(Collected data entries)
BEGIN

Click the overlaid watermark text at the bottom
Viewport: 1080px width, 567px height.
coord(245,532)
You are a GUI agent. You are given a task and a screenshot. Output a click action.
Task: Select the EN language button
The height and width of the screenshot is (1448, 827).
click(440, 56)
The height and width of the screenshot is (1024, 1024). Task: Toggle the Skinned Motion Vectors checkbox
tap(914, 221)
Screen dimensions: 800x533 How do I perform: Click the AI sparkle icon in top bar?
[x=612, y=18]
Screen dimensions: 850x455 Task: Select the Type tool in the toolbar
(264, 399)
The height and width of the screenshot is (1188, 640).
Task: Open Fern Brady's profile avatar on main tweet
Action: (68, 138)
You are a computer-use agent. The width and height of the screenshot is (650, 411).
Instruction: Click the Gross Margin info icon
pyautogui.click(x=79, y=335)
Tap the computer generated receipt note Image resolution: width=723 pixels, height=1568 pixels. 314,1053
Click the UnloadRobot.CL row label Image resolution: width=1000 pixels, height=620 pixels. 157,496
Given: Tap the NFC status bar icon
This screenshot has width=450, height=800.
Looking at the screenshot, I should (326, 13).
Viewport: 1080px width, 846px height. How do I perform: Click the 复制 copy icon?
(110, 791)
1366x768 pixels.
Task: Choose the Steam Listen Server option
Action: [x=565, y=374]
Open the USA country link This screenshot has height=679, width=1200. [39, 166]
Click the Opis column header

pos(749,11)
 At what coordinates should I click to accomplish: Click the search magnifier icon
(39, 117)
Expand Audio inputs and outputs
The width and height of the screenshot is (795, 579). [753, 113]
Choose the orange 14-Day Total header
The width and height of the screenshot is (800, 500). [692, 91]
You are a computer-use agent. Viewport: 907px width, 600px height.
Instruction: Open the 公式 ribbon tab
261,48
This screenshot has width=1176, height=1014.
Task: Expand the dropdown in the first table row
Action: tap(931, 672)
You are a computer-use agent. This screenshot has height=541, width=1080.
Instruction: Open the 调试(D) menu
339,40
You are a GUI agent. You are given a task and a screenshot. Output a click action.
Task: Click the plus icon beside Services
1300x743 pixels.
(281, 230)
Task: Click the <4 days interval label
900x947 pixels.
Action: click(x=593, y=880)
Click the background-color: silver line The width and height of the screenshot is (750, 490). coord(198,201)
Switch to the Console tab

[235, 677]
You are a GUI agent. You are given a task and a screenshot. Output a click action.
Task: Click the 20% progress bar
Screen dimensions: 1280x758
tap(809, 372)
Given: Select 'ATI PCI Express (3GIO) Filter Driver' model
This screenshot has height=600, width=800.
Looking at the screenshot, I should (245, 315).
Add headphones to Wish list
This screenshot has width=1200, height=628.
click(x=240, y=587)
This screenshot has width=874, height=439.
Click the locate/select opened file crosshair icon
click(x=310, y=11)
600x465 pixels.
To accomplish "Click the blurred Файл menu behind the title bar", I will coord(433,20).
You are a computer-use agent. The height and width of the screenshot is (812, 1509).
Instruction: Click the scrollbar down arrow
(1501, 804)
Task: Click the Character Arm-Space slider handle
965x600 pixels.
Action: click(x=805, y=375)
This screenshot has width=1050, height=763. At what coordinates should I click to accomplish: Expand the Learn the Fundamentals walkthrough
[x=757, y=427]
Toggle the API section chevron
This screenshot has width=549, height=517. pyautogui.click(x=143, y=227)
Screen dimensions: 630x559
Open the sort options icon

END

- **Task goal**
Every line in the data above that contains the word "agent" should be copied.

- **Exercise answer**
You are a GUI agent. You are given a task and a screenshot. Output a click action.
You are a computer-use agent. The width and height of the screenshot is (650, 411).
You are a computer-use agent. Viewport: 907px width, 600px height.
You are a computer-use agent. This screenshot has height=541, width=1080.
You are a GUI agent. You are given a task and a screenshot. Output a click action.
You are a GUI agent. You are given a task and a screenshot. Output a click action.
You are a computer-use agent. The height and width of the screenshot is (812, 1509).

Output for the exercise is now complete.